*Task brief*.
For this exercise, print the records below verbatim.

Working data Block Start

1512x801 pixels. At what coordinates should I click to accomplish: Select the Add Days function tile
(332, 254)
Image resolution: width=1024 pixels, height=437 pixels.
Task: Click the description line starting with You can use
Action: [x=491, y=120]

Working data Block End

*Response*.
1512x801 pixels. At what coordinates should I click to accomplish: Select the Add Days function tile
(332, 254)
Image resolution: width=1024 pixels, height=437 pixels.
Task: Click the description line starting with You can use
Action: [x=491, y=120]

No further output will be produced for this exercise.